Stated exercise -
Give the records from the line containing "Task: Click the Deal" to the line containing "(x=32, y=514)" as a JSON list of strings, one string per line, with blank lines omitted and no other lines included.

The records -
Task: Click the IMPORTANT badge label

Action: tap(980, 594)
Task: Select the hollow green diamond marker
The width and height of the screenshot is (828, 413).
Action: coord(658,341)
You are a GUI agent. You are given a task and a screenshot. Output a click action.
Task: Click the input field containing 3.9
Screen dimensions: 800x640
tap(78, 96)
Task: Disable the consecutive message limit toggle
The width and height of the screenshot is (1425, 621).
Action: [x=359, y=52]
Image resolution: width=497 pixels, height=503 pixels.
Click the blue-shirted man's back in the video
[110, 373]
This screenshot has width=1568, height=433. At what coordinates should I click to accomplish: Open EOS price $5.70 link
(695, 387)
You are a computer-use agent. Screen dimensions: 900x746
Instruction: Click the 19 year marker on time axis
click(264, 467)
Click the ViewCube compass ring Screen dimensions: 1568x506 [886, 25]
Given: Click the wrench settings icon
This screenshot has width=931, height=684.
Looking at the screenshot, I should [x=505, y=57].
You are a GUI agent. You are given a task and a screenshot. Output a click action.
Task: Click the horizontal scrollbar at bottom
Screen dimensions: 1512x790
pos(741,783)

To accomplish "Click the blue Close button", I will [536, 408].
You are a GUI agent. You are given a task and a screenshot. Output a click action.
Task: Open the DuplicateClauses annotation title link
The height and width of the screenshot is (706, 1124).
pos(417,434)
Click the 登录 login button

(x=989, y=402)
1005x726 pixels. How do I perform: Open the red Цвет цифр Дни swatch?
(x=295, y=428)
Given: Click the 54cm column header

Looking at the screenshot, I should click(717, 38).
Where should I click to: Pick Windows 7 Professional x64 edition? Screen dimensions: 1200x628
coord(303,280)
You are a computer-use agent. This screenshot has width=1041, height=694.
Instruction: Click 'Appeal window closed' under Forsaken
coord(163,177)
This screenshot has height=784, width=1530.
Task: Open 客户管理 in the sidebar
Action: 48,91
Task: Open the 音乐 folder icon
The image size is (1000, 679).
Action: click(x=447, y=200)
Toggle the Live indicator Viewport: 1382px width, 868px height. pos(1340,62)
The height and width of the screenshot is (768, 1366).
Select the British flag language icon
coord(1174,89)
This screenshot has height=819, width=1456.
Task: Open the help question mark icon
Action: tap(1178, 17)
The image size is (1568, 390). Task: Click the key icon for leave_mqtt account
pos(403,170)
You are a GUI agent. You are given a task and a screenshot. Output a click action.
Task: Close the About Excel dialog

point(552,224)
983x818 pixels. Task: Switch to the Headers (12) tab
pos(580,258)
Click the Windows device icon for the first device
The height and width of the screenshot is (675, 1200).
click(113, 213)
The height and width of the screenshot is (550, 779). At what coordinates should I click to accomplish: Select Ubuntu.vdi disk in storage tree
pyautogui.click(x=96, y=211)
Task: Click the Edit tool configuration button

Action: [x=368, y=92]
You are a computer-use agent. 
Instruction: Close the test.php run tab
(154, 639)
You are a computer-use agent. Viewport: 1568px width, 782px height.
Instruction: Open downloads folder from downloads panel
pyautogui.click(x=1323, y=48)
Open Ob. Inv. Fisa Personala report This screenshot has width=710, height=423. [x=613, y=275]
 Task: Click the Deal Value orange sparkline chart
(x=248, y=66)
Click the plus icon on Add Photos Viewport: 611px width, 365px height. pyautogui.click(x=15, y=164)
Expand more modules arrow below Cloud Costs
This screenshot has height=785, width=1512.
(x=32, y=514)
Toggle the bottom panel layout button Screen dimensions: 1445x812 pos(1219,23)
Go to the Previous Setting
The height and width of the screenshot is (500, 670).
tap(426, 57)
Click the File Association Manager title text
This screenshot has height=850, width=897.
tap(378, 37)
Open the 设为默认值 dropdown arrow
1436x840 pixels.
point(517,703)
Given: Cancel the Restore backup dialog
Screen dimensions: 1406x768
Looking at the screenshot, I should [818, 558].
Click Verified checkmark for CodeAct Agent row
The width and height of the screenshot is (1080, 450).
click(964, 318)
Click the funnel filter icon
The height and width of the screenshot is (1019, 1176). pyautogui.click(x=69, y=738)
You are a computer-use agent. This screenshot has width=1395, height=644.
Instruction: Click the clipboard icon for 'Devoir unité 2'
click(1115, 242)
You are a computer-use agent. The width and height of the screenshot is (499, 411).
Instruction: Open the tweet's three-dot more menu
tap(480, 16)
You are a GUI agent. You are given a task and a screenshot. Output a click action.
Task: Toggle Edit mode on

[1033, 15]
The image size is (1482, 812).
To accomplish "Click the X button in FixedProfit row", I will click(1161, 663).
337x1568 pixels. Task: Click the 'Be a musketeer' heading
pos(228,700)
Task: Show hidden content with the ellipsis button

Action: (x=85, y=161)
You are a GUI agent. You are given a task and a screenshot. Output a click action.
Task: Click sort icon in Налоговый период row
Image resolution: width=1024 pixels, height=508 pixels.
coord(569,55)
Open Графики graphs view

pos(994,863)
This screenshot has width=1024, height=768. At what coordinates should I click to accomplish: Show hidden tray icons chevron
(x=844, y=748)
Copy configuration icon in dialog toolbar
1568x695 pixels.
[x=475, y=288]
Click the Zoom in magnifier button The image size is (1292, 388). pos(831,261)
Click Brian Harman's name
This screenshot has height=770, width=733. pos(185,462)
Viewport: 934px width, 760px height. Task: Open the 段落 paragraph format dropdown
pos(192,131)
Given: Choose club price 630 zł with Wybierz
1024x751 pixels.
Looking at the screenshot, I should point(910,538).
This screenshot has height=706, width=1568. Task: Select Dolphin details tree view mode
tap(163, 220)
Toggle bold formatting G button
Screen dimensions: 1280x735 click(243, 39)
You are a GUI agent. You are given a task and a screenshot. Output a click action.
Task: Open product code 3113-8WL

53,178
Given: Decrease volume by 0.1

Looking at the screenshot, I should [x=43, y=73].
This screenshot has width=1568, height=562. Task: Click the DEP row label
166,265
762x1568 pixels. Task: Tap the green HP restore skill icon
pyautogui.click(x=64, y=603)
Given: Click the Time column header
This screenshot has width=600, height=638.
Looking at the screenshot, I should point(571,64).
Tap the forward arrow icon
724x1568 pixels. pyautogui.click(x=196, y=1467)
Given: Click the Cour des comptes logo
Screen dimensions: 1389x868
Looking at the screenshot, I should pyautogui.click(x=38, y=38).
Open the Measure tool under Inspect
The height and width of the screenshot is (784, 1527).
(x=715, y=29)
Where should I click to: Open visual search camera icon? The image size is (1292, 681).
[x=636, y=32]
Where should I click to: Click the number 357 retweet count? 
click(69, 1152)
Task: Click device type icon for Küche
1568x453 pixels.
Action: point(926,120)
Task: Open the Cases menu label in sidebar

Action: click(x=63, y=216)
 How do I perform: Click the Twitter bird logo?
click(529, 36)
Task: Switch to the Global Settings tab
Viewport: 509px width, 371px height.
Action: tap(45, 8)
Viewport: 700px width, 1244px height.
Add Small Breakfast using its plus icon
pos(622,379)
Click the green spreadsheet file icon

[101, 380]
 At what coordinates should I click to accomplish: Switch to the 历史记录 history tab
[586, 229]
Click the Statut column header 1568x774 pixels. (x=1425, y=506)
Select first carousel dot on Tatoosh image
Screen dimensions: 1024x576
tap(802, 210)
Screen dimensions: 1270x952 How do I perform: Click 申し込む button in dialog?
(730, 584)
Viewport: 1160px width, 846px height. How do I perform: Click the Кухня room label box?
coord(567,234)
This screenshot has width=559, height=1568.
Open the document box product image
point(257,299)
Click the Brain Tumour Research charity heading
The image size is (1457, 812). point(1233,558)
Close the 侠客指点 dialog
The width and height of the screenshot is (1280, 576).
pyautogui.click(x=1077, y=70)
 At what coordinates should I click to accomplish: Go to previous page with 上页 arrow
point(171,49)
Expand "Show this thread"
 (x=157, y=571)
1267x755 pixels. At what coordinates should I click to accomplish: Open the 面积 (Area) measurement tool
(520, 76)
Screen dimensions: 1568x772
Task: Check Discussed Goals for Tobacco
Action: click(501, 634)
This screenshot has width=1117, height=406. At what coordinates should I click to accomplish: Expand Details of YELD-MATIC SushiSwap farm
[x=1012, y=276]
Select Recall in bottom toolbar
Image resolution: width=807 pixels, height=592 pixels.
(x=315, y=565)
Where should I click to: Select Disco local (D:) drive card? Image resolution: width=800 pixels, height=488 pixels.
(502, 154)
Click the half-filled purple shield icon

Full solution -
[
  " Task: Click the Deal Value orange sparkline chart",
  "(x=248, y=66)",
  "Click the plus icon on Add Photos Viewport: 611px width, 365px height. pyautogui.click(x=15, y=164)",
  "Expand more modules arrow below Cloud Costs",
  "This screenshot has height=785, width=1512.",
  "(x=32, y=514)"
]